_WHAT TO DO_:
Set down each record exactly as written.

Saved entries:
>>>>

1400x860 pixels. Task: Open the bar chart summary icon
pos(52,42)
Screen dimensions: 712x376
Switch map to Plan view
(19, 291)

<<<<

_RESPONSE FOR THIS EXERCISE_:
1400x860 pixels. Task: Open the bar chart summary icon
pos(52,42)
Screen dimensions: 712x376
Switch map to Plan view
(19, 291)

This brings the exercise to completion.